The Stadtfest (City festival) is held annually in August in the inner city of Linz. The three-day festival features live music acts of different styles, with each music style being represented on a different stage. The concerts are held by national and international artists. Every year about 100,000 people take part in this event. 
Urfahraner Märkte: These fairs are held twice every year (once in spring, once in autumn) in Urfahr on the northern side of the Danube. They include a fun park (with roller coasters and a Ferris wheel) and a market (with food products from local and regional farmers) and attract about 500,000 people.
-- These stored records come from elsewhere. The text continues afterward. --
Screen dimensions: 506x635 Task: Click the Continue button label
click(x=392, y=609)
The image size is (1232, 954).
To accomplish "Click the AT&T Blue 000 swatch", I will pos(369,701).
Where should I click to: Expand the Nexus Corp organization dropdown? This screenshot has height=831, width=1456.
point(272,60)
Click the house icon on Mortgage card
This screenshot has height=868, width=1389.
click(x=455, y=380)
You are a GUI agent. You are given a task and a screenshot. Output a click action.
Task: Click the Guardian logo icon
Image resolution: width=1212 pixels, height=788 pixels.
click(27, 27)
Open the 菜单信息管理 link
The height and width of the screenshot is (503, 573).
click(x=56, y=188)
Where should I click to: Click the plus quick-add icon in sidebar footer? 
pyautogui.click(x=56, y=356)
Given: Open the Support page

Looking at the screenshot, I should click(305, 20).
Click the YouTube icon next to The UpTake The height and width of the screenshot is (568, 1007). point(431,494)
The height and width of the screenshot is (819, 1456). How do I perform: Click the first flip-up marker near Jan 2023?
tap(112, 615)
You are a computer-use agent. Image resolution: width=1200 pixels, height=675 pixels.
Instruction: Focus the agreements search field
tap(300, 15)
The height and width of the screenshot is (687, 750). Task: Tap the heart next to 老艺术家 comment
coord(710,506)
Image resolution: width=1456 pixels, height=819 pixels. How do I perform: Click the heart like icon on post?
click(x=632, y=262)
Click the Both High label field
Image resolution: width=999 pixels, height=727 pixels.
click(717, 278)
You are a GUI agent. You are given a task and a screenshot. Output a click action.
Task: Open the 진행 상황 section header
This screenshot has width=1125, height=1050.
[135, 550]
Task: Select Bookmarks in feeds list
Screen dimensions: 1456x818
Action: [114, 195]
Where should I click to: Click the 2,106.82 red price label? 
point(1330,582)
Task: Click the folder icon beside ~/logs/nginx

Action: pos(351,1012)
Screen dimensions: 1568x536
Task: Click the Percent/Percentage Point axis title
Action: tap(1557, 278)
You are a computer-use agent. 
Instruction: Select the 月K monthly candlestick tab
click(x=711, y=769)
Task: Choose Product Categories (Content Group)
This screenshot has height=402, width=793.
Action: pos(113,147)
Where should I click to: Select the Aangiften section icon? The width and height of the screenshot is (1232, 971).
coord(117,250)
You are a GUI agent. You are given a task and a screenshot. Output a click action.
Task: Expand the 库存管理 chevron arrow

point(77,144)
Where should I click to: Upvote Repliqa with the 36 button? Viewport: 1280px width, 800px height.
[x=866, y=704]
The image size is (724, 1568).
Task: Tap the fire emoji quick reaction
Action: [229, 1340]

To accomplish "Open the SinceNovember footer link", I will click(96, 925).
Other cultural institutions and venues
Archive of the city of Linz: collection of important documents of the city of Linz, presenting Linz' town history 
Atelierhaus Salzamt: living and working space for artists, featuring continuous exhibitions. 
Botanic garden: about 100,000 visitors every year; featuring a summer programme of music acts, readings and dance performances in the garden pavilion 
Donaupark Linz: contains sculptures by national and international artists such as Herbert Bayer, Max Bill and David Rabinowitch. The original idea of this project, called 'forum metall', by Helmuth Gsöllpointner and Peter Baum, was to set an example of Linz as an art metropolis with sculptures symbolizing a fusion of art and economy.
Design Centre Linz: modern congress and exhibition centre 
Johannes Kepler Observatory: opened in 1983 
Kinderkulturzentrum Kuddelmuddel: theatre for children which includes a kindergarten 
KUBA Jugendkultur: cultural institution for teenagers and young adults, founded by the Verein Jugend und Freizeit, which is an association for teenagers and young adults interested in culture 
Kulturhaus Reiman: venue for concerts, young theatre and cabaret 
Kulturzentrum Hof: cultural institution featuring concerts of different music styles, cabaret performances, theatre, readings and various workshops. The Kulturzentrum Hof tries to appeal to non-mainstream artistic styles.
Kunstraum Goethestrasse: founded in 1998, it is a location for temporary art 
Landeskulturzentrum Ursulinenhof: The Ursulinenhof houses cultural institutions and is a cultural venue (presenting e.g. exhibitions and hosting readings and theatre performances) and a press and event centre. 
Mural Harbor: The main focus of the Mural Harbor Cultural Association are graffiti and contemporary wall paintings. Local and international artists from Germany, Serbia, Greece, Spain, Brazil, Venezuela, USA or Australia have participated in this project. There are tours that offer to get closer to the graffiti art by river cruise. At the end of each tour you get the chance to attend a graffiti workshop. 
Tabakfabrik: location for exhibitions and musical events. For about four decades Gerhard Haderer, a cartoonist from Linz, has been criticizing and unmasking the obedient ones in our society. His most recent project titled "Schule des Ungehorsams" ("School of Disobedience") is an appeal to all the people interfering in order to contribute to shaping our society which makes us ponder on disobedience in a playful way. It will be hosted in the Tabakfabrik (tobacco factory) in Linz and Haderer himself will be the janitor. The planned activities will include exhibitions, public readings, publications, lectures and workshops.

Commemorative year 2018
The project "Linz 1938/1918", which started on 29 June 2018, commemorates the 100th anniversary of the founding of the Republic (1918) and 80 years of "political union" (1938). With this installation in the public space, presented in the city center, Linz fulfills its responsibility and commitment to maintaining peace with its declaration, making a contribution to dealing with the past. The idea is to reach people who have little relation to the years of 1918 or 1938.

Colleges and universities
The Johannes Kepler University Linz is situated in the north-east of Linz, and hosts law, business, social sciences, engineering and science faculties; about 19,170 students (2016/2017) are enrolled. A spin-off of the university, as well as a Fachhochschule for various computer-related studies, (polytechnic) is located  north of Linz in the small town of Hagenberg im Mühlkreis. 
University of Art and Design Linz, public, for arts and industrial design; 1,328 students (2016/2017)
Fachhochschule Oberösterreich, Campus Linz; 879 students (2017/2018)
Anton Bruckner Private University for music, acting and dance; 871 students (2017/2018)
Educational college Oberösterreich; approx. 3,000 students
Educational college Diocese of Linz
Catholic Private University Linz; 341 students (2017/2018), which has been a Papal faculty since 1978
LIMAK Austrian Business School
KMU Akademie AG (Middlesex University London)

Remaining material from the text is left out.